Task statement: Go to the line in the entries below that holds "Task: Click Whitehall" and repeat exactly from there through the line that holds "You are a computer-use agent. The", inclusive.

─── Data ───

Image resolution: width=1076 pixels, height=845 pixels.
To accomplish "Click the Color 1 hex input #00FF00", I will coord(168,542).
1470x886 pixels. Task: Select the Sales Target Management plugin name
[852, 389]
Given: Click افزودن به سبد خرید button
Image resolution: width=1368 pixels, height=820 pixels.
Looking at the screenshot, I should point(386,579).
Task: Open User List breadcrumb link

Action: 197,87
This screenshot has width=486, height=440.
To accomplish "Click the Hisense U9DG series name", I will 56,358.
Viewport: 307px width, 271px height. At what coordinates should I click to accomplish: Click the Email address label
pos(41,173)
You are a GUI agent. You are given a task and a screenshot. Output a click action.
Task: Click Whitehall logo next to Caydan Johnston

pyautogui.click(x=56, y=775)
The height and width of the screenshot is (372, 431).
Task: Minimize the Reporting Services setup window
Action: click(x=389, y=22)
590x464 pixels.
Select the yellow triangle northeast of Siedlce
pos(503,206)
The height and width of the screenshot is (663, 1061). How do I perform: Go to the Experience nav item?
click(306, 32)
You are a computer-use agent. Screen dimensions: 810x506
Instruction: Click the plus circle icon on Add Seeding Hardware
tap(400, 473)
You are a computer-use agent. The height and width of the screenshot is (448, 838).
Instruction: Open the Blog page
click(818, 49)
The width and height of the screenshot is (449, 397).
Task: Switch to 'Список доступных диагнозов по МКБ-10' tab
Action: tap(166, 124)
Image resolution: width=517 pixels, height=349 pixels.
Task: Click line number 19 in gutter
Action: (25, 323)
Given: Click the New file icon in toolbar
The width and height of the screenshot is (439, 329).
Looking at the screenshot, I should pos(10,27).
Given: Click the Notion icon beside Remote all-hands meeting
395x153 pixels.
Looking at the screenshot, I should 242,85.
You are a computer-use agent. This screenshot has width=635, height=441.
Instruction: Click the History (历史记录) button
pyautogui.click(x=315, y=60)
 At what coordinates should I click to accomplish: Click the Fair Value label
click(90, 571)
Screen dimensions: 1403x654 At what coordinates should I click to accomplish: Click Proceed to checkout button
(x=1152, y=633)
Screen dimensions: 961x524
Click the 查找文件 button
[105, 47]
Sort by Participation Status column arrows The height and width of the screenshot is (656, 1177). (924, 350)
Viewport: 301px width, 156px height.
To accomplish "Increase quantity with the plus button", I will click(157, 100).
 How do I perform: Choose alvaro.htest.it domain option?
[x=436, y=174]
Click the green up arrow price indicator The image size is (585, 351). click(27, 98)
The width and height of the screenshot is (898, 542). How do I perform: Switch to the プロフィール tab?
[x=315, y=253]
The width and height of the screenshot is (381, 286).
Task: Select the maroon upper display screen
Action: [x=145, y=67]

───

Response for this exercise:
Task: Click Whitehall logo next to Caydan Johnston

pyautogui.click(x=56, y=775)
The height and width of the screenshot is (372, 431).
Task: Minimize the Reporting Services setup window
Action: click(x=389, y=22)
590x464 pixels.
Select the yellow triangle northeast of Siedlce
pos(503,206)
The height and width of the screenshot is (663, 1061). How do I perform: Go to the Experience nav item?
click(306, 32)
You are a computer-use agent. Screen dimensions: 810x506
Instruction: Click the plus circle icon on Add Seeding Hardware
tap(400, 473)
You are a computer-use agent. The height and width of the screenshot is (448, 838).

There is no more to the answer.